Uno “state of the art” questo, che fino a qualche tempo fa segnava una linea di confine tra due appartenenze distinte che si è nel tempo sempre più assottigliata. Ultimamente, infatti, questi due mondi hanno iniziato ad incontrarsi sempre più di frequente, fino ad una compenetrazione che ha portato il Vino a divenire un importante elemento per creare Cocktails di successo. Nello stesso tempo il Cocktail si è avvicinato con doveroso rispetto anche alla Tavola fino sostituire, in occasioni e contesti speciali, il nostro amato compagno di pranzi e cene con la sua colorata e sfavillante presenza.

Ecco la compenetrazione.

Compenetrarsi tuttavia non significa entrare a far parte dello stesso mondo, ma interagire: mentre il Vino ha sempre avuto il ruolo alternativo al Cocktail come aperitivo o come puro piacere in un momento di relax, il Cocktail ha invece avuto sempre il suo spazio ben circoscritto senza che si fosse mai sentita la necessità di considerarlo come un’alternativa al Vino. Il nuovo spazio che si sta creando il Cocktail a Tavola, sta assumendo un senso sempre più compiuto grazie anche a menti illuminate che questo senso lo hanno costruito con criterio: nascono così momenti d’incontro dal grande fascino, come assistere a scambi di idee che portano in dote alte professionalità, come quello tra un Sommelier ed un Bartender che costruiscono insieme un percorso sensoriale decisamente unico, come la creazione di pietanze abilmente abbinate a dei colorati Cocktails. Un professionista da un lato, il Sommelier, che “mette sul piatto” il contributo relativo all’inevitabile conoscenza delle sfumature del Cibo (non si può fare questo lavoro senza conoscere il Cibo e i dettagli aromatici che lo accompagnano), ed un professionista dall’altro, il Bartender, che grazie al sapiente dosaggio di materie prime e spirits, riesce a creare un perfetto accompagnamento alle pietanze servite, introducendo un “corretto criterio” all’interno di una tendenza che probabilmente non rappresenterà mai la quotidianità, ma certamente un momento speciale ed alternativo da condividere in occasioni speciali.

L’augurio sincero che possiamo fare a quest’affascinante mondo fatto di colori, stile, tecnica e gestualità, è di riuscire a completarsi con quello che il Vino porta da sempre in dote: il racconto della ricerca e la narrazione della maniacalità che risiede dietro ogni creazione nel bicchiere. Mai come nel mondo dei Cocktails, infatti, gli elementi che lo compongono vivono di un’attenta ricerca che merita assolutamente di essere trasferita.
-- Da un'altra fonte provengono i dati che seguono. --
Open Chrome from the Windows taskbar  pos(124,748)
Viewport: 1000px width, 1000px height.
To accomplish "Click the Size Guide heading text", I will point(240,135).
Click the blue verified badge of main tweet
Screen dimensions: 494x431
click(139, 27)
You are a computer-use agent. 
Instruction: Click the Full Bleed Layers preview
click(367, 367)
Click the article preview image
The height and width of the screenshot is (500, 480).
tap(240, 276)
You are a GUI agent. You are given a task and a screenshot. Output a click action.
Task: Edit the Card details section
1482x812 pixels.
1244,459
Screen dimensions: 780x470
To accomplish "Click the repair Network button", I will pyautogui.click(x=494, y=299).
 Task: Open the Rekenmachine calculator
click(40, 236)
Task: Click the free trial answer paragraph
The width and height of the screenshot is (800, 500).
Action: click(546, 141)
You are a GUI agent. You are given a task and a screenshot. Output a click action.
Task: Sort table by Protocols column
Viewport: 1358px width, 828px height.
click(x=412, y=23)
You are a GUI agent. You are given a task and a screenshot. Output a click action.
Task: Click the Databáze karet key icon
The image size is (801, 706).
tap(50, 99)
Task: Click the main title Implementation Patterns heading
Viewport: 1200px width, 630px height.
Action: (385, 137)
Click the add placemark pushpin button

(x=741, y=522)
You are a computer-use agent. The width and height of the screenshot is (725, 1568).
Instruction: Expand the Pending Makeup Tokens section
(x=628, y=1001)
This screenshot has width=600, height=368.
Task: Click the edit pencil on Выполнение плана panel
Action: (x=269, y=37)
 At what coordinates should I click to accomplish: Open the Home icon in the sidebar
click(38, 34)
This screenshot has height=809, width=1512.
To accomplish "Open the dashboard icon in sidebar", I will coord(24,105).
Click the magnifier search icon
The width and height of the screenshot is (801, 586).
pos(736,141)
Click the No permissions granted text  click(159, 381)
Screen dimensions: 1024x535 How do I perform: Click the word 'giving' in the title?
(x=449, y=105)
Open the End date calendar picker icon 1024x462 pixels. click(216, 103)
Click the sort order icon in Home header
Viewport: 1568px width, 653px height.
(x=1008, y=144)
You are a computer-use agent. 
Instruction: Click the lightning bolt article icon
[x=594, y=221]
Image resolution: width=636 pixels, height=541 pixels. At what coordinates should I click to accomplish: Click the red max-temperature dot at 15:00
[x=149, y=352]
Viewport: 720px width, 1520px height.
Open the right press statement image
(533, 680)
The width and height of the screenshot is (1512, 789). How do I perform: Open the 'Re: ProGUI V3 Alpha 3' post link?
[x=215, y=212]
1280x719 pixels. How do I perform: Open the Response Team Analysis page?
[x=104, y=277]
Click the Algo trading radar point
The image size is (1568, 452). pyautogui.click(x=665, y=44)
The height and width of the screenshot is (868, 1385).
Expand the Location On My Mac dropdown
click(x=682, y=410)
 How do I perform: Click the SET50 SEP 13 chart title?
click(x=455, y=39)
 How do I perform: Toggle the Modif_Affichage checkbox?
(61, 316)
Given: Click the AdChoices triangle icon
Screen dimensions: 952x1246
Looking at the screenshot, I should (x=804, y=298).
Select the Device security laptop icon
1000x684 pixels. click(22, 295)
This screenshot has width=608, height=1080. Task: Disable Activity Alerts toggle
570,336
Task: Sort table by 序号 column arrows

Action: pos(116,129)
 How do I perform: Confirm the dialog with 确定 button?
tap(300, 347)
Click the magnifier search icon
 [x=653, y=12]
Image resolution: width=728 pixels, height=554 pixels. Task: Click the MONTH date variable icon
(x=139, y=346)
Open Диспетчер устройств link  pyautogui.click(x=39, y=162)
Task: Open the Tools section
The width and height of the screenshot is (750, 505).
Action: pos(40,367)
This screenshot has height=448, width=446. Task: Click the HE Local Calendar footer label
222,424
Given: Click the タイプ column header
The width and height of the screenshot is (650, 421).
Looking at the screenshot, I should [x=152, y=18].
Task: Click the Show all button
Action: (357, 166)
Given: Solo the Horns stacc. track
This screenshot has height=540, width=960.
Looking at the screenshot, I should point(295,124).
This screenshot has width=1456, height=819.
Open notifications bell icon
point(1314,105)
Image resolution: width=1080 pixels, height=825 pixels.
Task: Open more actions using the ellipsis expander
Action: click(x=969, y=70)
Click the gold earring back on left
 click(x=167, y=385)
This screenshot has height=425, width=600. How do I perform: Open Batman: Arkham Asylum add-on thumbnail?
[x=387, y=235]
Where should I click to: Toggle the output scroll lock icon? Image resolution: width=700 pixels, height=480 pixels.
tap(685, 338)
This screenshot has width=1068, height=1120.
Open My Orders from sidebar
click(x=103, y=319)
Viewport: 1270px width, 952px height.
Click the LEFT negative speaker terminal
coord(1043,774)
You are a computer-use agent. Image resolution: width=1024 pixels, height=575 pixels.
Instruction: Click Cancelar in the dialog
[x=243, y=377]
Allo stesso tempo, auguriamo al mondo del Vino, di ricevere per osmosi quel tocco di leggerezza e di modernità che possano aiutare a rinnovare la tradizione, con il giusto spirito dei nostri tempi.

Un nuovo mondo sensoriale che si palesa ed una nuova opportunità per rendere ancora più speciale la condivisione della Tavola.